AFAIK, based on public comment, both new-generation consoles support the equivilent of AMD's HSA -- that is, a single physical address space for CPU and GPU processes. This eliminates a lot of the overhead associated with shuffling less memory-or-compute-intensive processes over to the GPU from CPU-land.
Which isn't anything new in the console space; X360 you could fiddle with GPU visable memory from the CPU and on the PS3 the SPUs could touch both system and VRAM components with ease (and the GPU could pull from system, althought that was a bit slow). HSA might be Big News in the desktop world but aside from a bit of fiddling on startup with memory pages/addresses it's pretty old hat on the consoles.
None of which sidesteps the issues of going from SPUs to compute I mentioned;
- a single SPU could chew through plenty of work on it's own, but launch a work group on the GPU with less than 64 threads and whoops, there goes tons of ALU time on that CU and unless you launch multiple groups of multiples of 64 work units (or have enough work groups in flight on the CU) then you can't do latency hiding for memory access...
- which brings me to point 2; SPUs let you issue DMA requests from main to 'local' memory and then work there. The nice thing was you can kick off a number of these requests up front, do some ALU work and then wait until data turns up to continue getting effectively free ALU cycles. I've used this to great effect doing SH on the PS3 where as soon as possible I'd issue a DMA load for data before doing non-dependant ops so that, by the time I needed the data, it was loaded (or nearly loaded).
Which brings up a fun aspect of them; you knew you had X amount of memory to play with and could manage it how you wanted.

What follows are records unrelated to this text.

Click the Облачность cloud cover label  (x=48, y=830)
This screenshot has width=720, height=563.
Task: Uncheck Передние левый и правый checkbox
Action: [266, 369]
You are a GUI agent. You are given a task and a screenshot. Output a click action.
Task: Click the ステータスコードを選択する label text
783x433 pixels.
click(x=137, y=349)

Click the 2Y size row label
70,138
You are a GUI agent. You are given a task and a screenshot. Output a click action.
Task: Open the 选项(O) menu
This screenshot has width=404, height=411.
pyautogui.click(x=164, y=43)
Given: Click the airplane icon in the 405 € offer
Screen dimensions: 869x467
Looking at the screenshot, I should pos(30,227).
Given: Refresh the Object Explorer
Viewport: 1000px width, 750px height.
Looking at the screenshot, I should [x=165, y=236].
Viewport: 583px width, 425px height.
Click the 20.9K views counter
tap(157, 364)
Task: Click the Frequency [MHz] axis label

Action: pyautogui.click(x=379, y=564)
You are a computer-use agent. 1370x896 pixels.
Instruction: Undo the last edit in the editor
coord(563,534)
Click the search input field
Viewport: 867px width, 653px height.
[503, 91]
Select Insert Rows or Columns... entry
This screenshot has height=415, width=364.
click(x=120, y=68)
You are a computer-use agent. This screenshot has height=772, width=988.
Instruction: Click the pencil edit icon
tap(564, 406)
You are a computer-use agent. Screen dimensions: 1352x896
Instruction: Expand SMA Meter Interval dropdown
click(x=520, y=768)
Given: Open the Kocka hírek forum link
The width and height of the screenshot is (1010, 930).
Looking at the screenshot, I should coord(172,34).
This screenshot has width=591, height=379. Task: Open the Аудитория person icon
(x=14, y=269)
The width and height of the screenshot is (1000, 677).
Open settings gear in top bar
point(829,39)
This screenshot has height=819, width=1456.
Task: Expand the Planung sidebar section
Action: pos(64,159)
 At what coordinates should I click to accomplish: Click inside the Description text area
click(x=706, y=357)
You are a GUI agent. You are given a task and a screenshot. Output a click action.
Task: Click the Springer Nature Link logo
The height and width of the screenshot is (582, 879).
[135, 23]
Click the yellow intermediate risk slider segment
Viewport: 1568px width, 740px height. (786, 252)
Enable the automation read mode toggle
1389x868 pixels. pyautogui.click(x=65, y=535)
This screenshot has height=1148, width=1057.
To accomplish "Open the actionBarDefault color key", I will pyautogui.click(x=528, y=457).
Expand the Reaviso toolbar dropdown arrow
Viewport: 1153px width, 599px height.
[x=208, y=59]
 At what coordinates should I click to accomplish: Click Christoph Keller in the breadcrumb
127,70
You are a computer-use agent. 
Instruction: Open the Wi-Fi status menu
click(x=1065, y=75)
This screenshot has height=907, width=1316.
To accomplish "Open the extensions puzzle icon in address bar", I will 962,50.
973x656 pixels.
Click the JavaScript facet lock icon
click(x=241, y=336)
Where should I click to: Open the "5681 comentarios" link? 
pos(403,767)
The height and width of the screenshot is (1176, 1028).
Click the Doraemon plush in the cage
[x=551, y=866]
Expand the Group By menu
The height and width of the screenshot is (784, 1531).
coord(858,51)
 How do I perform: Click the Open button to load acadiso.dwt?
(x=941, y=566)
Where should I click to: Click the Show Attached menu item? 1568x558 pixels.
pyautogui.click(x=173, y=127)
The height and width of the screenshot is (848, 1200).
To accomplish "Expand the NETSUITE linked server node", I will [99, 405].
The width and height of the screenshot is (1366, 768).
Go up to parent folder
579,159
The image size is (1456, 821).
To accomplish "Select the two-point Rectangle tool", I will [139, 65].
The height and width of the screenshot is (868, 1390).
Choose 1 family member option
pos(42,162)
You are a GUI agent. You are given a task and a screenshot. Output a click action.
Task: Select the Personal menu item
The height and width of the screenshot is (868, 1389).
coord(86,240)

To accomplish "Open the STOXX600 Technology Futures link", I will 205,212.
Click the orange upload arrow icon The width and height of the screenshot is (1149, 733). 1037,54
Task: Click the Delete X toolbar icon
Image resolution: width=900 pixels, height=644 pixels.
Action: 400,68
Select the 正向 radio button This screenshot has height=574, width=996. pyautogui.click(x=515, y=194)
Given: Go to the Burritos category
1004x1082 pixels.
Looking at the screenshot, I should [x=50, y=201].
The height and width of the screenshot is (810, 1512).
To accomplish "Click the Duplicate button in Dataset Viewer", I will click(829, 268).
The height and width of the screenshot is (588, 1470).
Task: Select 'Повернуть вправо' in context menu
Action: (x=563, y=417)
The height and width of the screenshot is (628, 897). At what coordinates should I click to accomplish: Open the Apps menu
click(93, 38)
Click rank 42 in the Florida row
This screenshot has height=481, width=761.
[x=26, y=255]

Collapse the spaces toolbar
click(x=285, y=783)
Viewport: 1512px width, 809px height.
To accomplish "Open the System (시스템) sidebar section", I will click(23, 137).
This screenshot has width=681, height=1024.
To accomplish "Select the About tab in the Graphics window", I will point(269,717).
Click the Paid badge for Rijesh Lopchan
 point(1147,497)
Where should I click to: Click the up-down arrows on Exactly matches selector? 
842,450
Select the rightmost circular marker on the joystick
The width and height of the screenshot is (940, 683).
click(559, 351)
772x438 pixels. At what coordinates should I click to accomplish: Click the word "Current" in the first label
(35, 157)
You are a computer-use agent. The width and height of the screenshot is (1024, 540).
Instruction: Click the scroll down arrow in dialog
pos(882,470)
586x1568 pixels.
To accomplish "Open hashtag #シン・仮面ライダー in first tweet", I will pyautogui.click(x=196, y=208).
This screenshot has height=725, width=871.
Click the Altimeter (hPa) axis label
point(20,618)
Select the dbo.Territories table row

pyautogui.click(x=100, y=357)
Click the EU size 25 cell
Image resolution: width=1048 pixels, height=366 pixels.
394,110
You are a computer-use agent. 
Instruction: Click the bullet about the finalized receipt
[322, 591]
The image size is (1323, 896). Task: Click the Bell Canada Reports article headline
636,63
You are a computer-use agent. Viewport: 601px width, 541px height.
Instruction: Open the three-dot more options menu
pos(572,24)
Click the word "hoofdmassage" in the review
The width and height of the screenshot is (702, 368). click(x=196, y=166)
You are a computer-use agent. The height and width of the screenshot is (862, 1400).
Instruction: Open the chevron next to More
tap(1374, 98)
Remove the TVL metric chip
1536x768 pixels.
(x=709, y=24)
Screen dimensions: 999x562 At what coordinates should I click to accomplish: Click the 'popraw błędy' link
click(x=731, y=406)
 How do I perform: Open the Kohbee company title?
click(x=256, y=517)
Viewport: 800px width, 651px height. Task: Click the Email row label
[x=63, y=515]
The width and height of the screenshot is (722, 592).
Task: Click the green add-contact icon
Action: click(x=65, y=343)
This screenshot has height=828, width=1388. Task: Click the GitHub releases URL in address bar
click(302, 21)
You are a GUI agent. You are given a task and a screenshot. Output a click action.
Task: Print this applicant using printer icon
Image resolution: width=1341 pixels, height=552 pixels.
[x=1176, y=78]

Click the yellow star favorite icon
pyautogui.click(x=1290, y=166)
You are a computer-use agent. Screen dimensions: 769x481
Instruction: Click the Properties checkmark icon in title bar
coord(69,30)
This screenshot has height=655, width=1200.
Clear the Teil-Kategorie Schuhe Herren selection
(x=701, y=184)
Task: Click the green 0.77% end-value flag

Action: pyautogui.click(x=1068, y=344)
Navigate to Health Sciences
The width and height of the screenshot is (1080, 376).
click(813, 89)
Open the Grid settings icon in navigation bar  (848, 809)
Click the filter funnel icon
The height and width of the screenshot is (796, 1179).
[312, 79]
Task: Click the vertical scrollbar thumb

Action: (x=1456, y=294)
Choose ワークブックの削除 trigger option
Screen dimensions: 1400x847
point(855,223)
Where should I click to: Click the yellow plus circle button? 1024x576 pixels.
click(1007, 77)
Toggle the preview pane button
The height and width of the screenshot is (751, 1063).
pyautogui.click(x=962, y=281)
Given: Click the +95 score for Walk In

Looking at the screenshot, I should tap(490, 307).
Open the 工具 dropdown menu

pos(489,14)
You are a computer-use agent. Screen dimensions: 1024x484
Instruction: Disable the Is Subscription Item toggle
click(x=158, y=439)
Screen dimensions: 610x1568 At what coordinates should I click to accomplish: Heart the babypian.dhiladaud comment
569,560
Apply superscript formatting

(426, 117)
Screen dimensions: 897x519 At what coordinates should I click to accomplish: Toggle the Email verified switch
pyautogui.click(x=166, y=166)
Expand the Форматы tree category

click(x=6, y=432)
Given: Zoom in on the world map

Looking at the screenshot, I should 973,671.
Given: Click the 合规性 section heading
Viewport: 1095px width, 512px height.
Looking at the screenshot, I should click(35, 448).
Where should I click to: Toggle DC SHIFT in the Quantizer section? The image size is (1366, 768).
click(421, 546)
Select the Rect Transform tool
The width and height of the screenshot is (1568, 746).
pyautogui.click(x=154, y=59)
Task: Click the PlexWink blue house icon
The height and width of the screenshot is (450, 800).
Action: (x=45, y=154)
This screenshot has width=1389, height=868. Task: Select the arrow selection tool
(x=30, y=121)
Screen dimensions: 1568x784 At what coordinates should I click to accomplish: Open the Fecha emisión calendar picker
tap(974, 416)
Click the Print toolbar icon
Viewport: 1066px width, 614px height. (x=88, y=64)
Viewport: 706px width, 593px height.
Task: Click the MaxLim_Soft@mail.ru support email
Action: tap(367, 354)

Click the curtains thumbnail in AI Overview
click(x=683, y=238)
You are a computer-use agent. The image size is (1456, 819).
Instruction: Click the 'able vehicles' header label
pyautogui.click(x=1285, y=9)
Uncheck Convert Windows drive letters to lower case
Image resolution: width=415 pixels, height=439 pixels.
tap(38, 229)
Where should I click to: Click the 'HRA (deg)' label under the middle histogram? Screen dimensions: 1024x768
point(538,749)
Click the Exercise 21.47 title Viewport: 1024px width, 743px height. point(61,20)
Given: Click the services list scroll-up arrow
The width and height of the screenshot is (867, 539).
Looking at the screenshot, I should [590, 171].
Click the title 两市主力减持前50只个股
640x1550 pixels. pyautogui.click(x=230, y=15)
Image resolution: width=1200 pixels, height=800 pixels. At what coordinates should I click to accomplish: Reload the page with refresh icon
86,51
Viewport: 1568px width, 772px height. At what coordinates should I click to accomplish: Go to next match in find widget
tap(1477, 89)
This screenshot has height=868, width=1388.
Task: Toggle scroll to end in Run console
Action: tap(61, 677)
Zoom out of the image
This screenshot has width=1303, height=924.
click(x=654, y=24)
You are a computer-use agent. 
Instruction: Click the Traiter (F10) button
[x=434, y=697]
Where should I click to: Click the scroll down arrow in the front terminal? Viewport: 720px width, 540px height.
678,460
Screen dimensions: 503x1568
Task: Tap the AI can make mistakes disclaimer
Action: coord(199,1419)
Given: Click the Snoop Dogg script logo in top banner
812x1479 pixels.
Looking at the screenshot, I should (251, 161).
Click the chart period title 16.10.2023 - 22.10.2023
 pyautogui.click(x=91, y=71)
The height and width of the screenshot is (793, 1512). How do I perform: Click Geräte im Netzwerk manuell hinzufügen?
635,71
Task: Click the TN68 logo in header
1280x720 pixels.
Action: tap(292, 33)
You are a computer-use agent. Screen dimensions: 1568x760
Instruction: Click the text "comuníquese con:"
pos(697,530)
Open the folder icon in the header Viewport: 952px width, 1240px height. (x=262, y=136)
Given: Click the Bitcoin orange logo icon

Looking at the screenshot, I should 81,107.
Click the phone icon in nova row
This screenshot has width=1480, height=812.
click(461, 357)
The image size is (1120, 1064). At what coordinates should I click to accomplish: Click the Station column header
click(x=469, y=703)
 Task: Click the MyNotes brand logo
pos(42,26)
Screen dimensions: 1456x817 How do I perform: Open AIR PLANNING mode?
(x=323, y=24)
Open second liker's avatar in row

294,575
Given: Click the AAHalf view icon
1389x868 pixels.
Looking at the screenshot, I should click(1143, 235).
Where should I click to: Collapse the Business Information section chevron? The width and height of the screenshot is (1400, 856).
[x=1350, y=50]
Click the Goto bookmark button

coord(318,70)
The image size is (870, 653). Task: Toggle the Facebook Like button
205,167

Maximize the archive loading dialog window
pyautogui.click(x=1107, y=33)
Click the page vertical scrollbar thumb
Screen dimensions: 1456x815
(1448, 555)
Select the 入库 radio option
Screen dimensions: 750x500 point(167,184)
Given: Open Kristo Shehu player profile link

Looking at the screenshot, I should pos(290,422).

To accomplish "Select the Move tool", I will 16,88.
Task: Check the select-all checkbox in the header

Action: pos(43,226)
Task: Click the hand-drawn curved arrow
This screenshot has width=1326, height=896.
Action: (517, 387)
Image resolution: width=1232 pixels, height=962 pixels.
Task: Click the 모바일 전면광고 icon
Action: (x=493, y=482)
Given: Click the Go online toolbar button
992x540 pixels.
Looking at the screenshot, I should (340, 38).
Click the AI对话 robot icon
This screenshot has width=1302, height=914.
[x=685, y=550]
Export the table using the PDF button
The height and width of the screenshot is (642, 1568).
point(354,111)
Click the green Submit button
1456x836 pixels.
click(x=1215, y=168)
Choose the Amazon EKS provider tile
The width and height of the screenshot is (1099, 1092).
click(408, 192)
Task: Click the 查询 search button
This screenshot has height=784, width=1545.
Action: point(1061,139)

You could take advantage of memory space wrapping, alasing buffers over each other (I need this 8K now, but once I'm done I'll need 4K for something else, I've some time in between so I'll just reuse that chunk) and generally knowing what it is you want to do.
SPUs, while seeming complicated, where great things and as much as I'm a GPU Compute fan for large parallel workloads the fact is there are workloads just 'throwing it at the gpu' doesn't suit and something which is a halfway house between a CPU and GPU is perfectly suited.